[Lettre d’opinion] Plan d’action interministériel en santé mentale : les droits des personnes sont les grands absents
Nous avons la mauvaise habitude de voir les droits des personnes vivant un problème de santé mentale être bafoués, moins de voir la question des droits complètement absente des débats.
C’est malheureusement chose faite dans le Plan d’action interministériel en santé mentale (PAISM) 2022-2026 qui a été présenté, le 25 janvier, par le Ministre délégué à la Santé et aux Services sociaux (MSSS), le Dr Lionel Carmant. Une feuille de route qui pilotera l’action du réseau de la santé pendant les cinq prochaines années sur les enjeux -d’autant plus d’actualité- de santé mentale.
Ce Plan d’action était très attendu par les organismes communautaires, et notamment par l’Association des groupes d’intervention en défense des droits en santé mentale du Québec (AGIDD-SMQ). Nous espérions que le respect des droits des personnes serait réaffirmé par le Ministère de la Santé et des Services sociaux (MSSS), et pourrait aider à améliorer les pratiques actuelles.
Force est de constater que les droits des personnes vivant un problème de santé mentale sont les grands absents, et de nombreux reculs en la matière sont malheureusement à enregistrer.
Il y a certes des avancées encourageantes contenues dans le PAISM 2022-2026. À ce titre, nous pouvons nommer les mesures suivantes :
→ un investissement global de 1,1 milliards de dollars sur cinq ans en faveur de la santé mentale, dont 75 millions de dollars récurrents pour le financement de la mission des organismes communautaires.
→ la prise de position du MSSS pour le développement et le soutien financier de la parole collective des personnes utilisatrices de services, ainsi que du travail mené par ReprésentACTION santé mentale Québec et l’AGIDD-SMQ dans ce domaine.
→ la volonté de mettre en place des centres de crise en Estrie et au Saguenay-Lac-Saint-Jean, deux régions qui en étaient dépourvues jusqu’à maintenant.
→ la volonté de consolider les pratiques mixtes d’interventions psychosociales et policières de proximité.

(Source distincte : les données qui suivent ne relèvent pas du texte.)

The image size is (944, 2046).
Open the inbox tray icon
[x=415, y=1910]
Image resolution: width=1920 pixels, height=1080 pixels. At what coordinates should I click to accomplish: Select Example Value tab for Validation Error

Cependant, toutes ces bonnes propositions n’effacent pas les nombreuses absences et zones d’ombres de ce plan d’action. Plusieurs mesures proposées inquiètent particulièrement l’AGIDD-SMQ :
→ l’absence de la notion du respect des droits : en plus d’être à peu près inexistante, la question des droits -lorsqu’elle est mentionnée- est associée avec la dangerosité et les mesures exceptionnelles, pratiques qui contreviennent aux droits fondamentaux. Cette vision concoure à
alimenter la stigmatisation à l’encontre des personnes vivant un problème de santé mentale, contre laquelle nous nous battons.
De plus, ce document gouvernemental ne fait pas la promotion des droits, mais uniquement celle de la santé mentale, tout en nous proposant des mesures qui ne viennent que renforcer le contrôle que le système psychiatrique exerce sur les personnes.
→ l’absence de regard critique sur les dysfonctionnements internes au système psychiatrique alors que ces pratiques sont à l’origine de maltraitances et d’abus récurrents dénoncés depuis plus de 30 ans par l’AGIDD-SMQ et ses groupes membres.
→ les « alternatives » aux hospitalisations en psychiatrie, ou l’hospitalisation à la maison : il ne s’agit pas d’alternatives pour les personnes vivant un problème de santé mentale, mais d’une alternative pour délester les hôpitaux tout en faisant peser de grandes responsabilités sur les proches des personnes concernées. Comment une personne pourra-t-elle exercer ses droits dans un tel contexte ? Cela est très inquiétant.
Malgré tous les exemples de consultation que met de l’avant le MSSS, l’AGIDD-SMQ a le sentiment de ne pas avoir été consultée pour construire ce plan d’action. Ce manque de dialogue et d’information s’illustre par le mauvais traitement réservé à la question des droits et libertés des personnes vivant ou ayant vécu un problème de santé mentale.
Nous aurions apprécié que le MSSS fasse sienne la réflexion du Dr. Dainius Puras, psychiatre lituanien et Rapporteur spécial des Nations Unies sur le droit de chacun de jouir du meilleur état de santé physique et mental possible de 2014 à 2020 : « Je suis convaincu que l’avenir moral et scientifique de la psychiatrie dépend de la prise de valeurs aussi au sérieux que les preuves scientifiques, et cet avenir peut être prometteur si les droits humains sont pleinement respectés. »
Nous sommes persuadés que le MSSS a perdu une très bonne occasion d’engager un changement de pratiques. L’AGIDD-SMQ regrette également l’absence de véritables alternatives pour régler les difficultés structurelles, sources de nombreuses maltraitances au sein de réseau de la santé et des services sociaux. Pour l’AGIDD-SMQ, c’est un rendez-vous manqué.